• **YOUR OBJECTIVE**: A word-for-word copy of the records below is required.

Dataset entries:
━━━━━━━━━━━━━━━━━━━━━━━━━━━━━━

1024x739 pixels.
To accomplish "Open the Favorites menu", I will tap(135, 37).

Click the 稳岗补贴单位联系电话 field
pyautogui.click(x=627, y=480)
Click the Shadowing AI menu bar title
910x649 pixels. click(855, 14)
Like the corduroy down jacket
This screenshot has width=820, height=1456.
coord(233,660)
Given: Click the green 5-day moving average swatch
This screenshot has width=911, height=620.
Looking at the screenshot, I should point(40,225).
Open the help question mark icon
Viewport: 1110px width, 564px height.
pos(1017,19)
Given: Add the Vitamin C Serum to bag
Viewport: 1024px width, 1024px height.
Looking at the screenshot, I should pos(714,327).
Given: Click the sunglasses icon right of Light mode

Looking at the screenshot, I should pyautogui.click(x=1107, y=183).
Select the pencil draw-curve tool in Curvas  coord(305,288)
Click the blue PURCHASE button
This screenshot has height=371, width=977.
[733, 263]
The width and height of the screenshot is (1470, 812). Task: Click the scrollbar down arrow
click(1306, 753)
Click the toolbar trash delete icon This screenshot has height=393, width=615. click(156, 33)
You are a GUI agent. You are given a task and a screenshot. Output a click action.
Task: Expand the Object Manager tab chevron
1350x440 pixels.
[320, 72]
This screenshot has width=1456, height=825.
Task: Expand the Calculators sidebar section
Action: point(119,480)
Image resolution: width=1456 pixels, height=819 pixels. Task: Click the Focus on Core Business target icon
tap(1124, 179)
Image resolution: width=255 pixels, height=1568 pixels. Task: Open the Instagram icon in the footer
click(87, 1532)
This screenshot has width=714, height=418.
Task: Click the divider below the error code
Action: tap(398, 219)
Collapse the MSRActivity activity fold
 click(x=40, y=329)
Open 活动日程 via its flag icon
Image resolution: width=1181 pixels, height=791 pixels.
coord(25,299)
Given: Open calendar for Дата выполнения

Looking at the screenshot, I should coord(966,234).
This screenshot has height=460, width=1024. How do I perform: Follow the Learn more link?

━━━━━━━━━━━━━━━━━━━━━━━━━━━━━━

• **ANSWER AREA**:
1024x739 pixels.
To accomplish "Open the Favorites menu", I will tap(135, 37).

Click the 稳岗补贴单位联系电话 field
pyautogui.click(x=627, y=480)
Click the Shadowing AI menu bar title
910x649 pixels. click(855, 14)
Like the corduroy down jacket
This screenshot has width=820, height=1456.
coord(233,660)
Given: Click the green 5-day moving average swatch
This screenshot has width=911, height=620.
Looking at the screenshot, I should point(40,225).
Open the help question mark icon
Viewport: 1110px width, 564px height.
pos(1017,19)
Given: Add the Vitamin C Serum to bag
Viewport: 1024px width, 1024px height.
Looking at the screenshot, I should pos(714,327).
Given: Click the sunglasses icon right of Light mode

Looking at the screenshot, I should pyautogui.click(x=1107, y=183).
Select the pencil draw-curve tool in Curvas  coord(305,288)
Click the blue PURCHASE button
This screenshot has height=371, width=977.
[733, 263]
The width and height of the screenshot is (1470, 812). Task: Click the scrollbar down arrow
click(1306, 753)
Click the toolbar trash delete icon This screenshot has height=393, width=615. click(156, 33)
You are a GUI agent. You are given a task and a screenshot. Output a click action.
Task: Expand the Object Manager tab chevron
1350x440 pixels.
[320, 72]
This screenshot has width=1456, height=825.
Task: Expand the Calculators sidebar section
Action: point(119,480)
Image resolution: width=1456 pixels, height=819 pixels. Task: Click the Focus on Core Business target icon
tap(1124, 179)
Image resolution: width=255 pixels, height=1568 pixels. Task: Open the Instagram icon in the footer
click(87, 1532)
This screenshot has width=714, height=418.
Task: Click the divider below the error code
Action: tap(398, 219)
Collapse the MSRActivity activity fold
 click(x=40, y=329)
Open 活动日程 via its flag icon
Image resolution: width=1181 pixels, height=791 pixels.
coord(25,299)
Given: Open calendar for Дата выполнения

Looking at the screenshot, I should coord(966,234).
This screenshot has height=460, width=1024. How do I perform: Follow the Learn more link?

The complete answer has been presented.